It didn't have much of a plot
We fell asleep
Our goose is cooked
Our reputation is shot
Wake up, little Susie
Wake up, little Susie
We gotta go home.
For an artist in those days, you would have what were called
regional breakouts and then they would go from region to region.
So you would be popular for a long period of time
but not always in the same place at the same time.
So Bye Bye Love had a long chart life.
Peaking at number two from an extended run in the charts.
Then Wake Up Little Susie comes out and everybody is paying
attention at the same time and it's a very quick number one.
There is a kind of winking sexuality to Wake Up Little Susie.
You know, there's a sense that essentially
they spent the night together.
And they're in trouble. And the parents are upset.

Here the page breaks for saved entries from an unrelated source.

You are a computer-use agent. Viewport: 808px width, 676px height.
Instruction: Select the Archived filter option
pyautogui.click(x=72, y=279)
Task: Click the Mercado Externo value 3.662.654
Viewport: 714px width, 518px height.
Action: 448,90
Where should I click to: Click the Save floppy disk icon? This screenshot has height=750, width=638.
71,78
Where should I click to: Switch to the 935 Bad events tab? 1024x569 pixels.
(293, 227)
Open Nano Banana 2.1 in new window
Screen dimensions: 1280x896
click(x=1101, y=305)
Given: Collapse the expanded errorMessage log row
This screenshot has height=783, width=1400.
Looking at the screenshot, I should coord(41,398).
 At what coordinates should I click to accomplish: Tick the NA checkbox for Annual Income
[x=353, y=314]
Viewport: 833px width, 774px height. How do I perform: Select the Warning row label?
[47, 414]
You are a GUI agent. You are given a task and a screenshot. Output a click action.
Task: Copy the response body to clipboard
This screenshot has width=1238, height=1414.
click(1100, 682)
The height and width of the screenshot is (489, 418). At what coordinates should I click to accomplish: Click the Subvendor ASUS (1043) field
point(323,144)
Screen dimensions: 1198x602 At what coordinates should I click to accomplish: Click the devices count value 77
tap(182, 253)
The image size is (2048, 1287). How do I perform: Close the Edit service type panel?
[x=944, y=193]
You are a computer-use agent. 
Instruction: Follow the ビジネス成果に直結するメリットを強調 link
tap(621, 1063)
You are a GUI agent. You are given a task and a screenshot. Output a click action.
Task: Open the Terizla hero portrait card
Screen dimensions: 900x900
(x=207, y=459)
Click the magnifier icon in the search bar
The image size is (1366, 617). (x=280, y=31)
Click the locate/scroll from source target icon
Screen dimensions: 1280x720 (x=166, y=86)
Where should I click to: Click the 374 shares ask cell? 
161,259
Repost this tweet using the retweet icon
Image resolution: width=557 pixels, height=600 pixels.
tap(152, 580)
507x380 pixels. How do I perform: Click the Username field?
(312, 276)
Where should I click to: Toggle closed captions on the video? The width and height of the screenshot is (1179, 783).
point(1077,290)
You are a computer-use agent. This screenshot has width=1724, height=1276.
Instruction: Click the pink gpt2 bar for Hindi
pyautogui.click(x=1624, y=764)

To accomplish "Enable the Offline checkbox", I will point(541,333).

And the friends are saying, "Ooh la la."
Ooh la la.
Which everyone knew was French for racy.
Well, what are we going to tell your mama?
What are we going to tell your pa?
What are we going to tell our friends
When they say, "Ooh la la!"
Wake up, little Susie...
It was banned in Boston.
And a couple of other places.
My father was thrilled because at that time, as today,
when something is banned with a certain amount of publicity,
it really has the tendency to spark interest and explode.
And indeed, Wake Up Little Susie did.
It's hard now for people to realize how scandalous that would
have seemed at the time.
But was much more in keeping with what was actually
realistically going on.
Every other word out of people's mouths in the 1950s
was about juvenile delinquents.
There was a lot of concern about
what was happening with rock and roll.
And a song like Wake Up Little Susie,
as innocent as it is, to a degree, participated in that.
It was really the emergence of the teenager as we know it.
The purse strings were also just in transition from being
the older generation to being a situation where the younger
generation was starting to have their own money.
For the first time, you had young people who could buy records
and they bought them in droves.
It was the times.
It was America coming
out of the Eisenhower administration
and the greyness, straightness of that administration.
America did not realize how lucky it was in the 1950s.
First of all, it had not been bombed,
with the exception of Pearl Harbor, which was off in Hawaii somewhere,
the mainland had not been bombed in the war.
So it was not spending millions to rebuild.
There was an incredible sense of optimism in the country.
The economy was booming.
The country felt very young.
There were a lot of young kids around. It was the baby boom.
What started to become more relevant was fashion and cars,
you know, things which were sort of style objects
which were much more about the youth of the day.
Back then, it was brand-new. Rock and roll was brand-new.
Nobody knew how to do it.
Don was very smart about guitar parts and arrangements.
And I'm sure Chet had some say in that too.
The drums are barely part of those early records.
It's mostly just guitars, bass and electric guitar.
But it's very carefully thought out. It's well arranged.
And it's so well recorded.
Everything was just in the right place.
So simple but so difficult to do.
I'm sure that you recognize this as a golden record.
And this is the third golden record that the boys have won.
This year.
This, of course, is All I Have To Do Is Dream by the Everly Brothers.
Donald told me that one night they were on the
rock and roll tour bus and Buddy Holly came over
and sat down next to him and he goes,
"Hey, man. I wrote a song for you guys. It's called Not Fade Away."
He played it for them.
And Donald says to me, "Yeah. That's great."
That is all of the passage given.